地上から・・・数センチ。レナはマキヤに、抱きかかえられていた。しかも、横抱き。ハッとマキヤを見上げるとばっちりと視線が合った。
「怪我はないか?」
またも反射的に頷く。どうも、いつもの調子が戻らない。あんな事があった後だ、当然といえばそうなのであるが。
「では、俺は元に戻るぞ」
「元…って?」
地に降ろされるレナ。
キン、とまた光。だが、それは先ほどとは違い、白かった。
「レナっ大丈夫?」
覗き込んでくるその顔は、確かにリヴァで。
「リヴァ…あんた、一体…?」
リヴァは困った顔をした。
自分が知らないだけで、天使とはそういうものなのか―――だが、その考えはリヴァの答えに打ち砕かれる。
「私も、わかんない」
「え?」
「自分が危険になったときとか、誰かが危険になったときとか。あれになるの」
あれ―――とは、やはりマキヤのことだろう。
「マキヤのことは…リヴァも、よくわからないの」
「わからない…って?」
「なんで、マキヤになるのか」
リヴァの瞳が揺れる。わからないままに自分の身体が違う人になる―――それがどういう感覚なのか、レナには想像することすら出来ない。
「普通はならないの?」
「ならないの」
レナは、なんと言えばいいのかわからなかった。笑い飛ばすこともできただろう。だが、それは―――できるわけがなかった。

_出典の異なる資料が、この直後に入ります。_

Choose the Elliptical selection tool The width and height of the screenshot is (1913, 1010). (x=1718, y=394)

リヴァの暗い瞳。はじめてみる哀愁の漂った表情。ただ事ではない。事情を知らないレナでもわかる。それが、直感でしかなくても。
「黒羽はね。堕天使の印なの。マキヤは…堕天使なのかなぁ」
遠い遠い、高い高い空を見上げるリヴァ。その瞳は、レナに向けられてはいない。
チガウ―――直感で思ったその言葉に、何の力がある? 下手に言っても、逆にリヴァを傷つけるだけだ。自分は、何も知らないのだから―――……。

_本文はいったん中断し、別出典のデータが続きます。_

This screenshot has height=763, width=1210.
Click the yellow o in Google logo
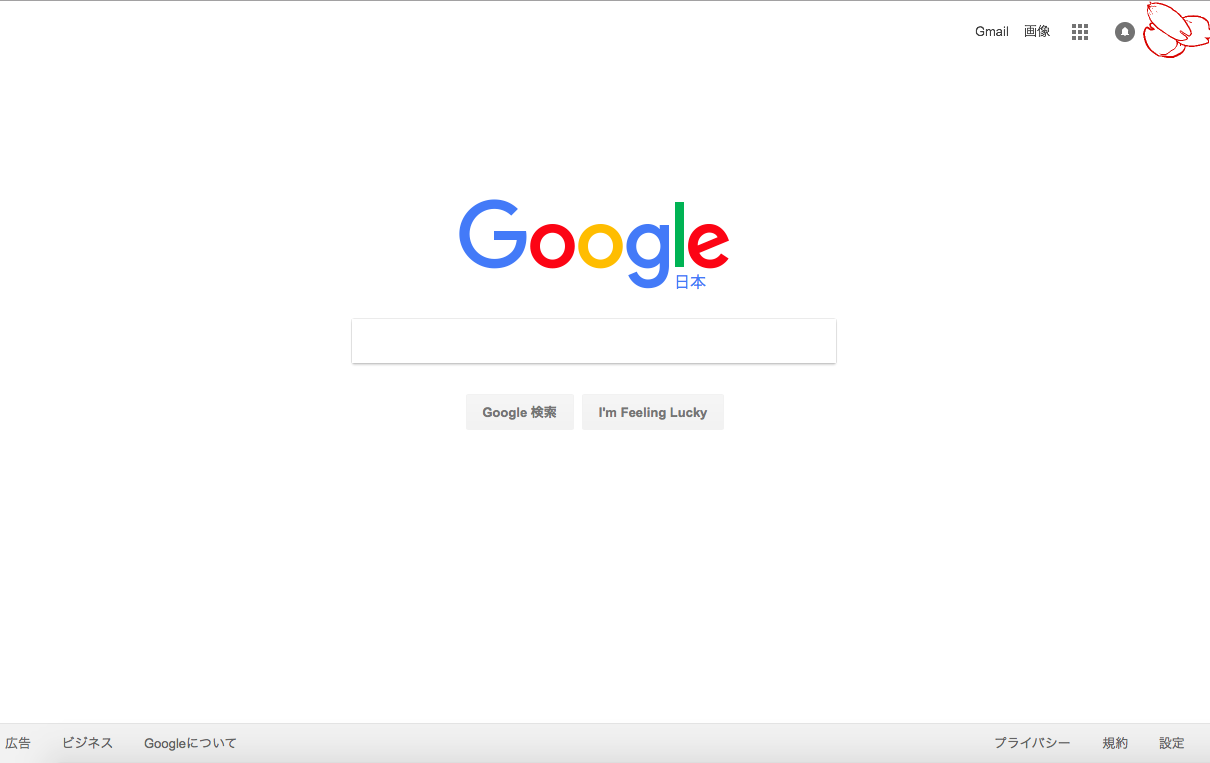click(x=601, y=245)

「あの、ね。私には天使なんてわからない。だけどね、堕天使だったら、私を助けるはずないでしょう」
「でも……」
そう。このくらいのコトバに、何の力もないことなど、わかっている。だが、それでもレナの唇は動いていた。声は確かに、リヴァに届いていた。
「でもね!嫌じゃないんだよ?だって、もし、マキヤがいなかったら―――私、レナを助けられなかったし!」
レナの暗い雰囲気に気付いたのだろう。
明るく言う。だが、それは、とってつけたようで…。
笑う。だが、それは、とても引きつっていて―――…。
なんと言えばいいのか、わからなかった。
「にっ!?」
だからレナは、リヴァの頭をパシッと叩いた。そう痛くはないはずだ。
「“にっ”じゃない。帰るよ」
きょとんと呆けているリヴァに、笑みを向けるレナ。
「帰……る…?」
「行くとこ、ないんでしょ。来ないなら、いいけど?」
「行くっ」
ぱあぁ、と笑みを作って空を舞う白羽の天使、リヴァ。
「あのね、リヴァ」
後からついてくるリヴァに背を向けたまま、レナは言う。
「空飛ぶの、悪くはなかったよ。急には嫌だけどね」
レナに、そのリヴァの表情は見えなかったけれど。こくりと、頷いた―――気がした。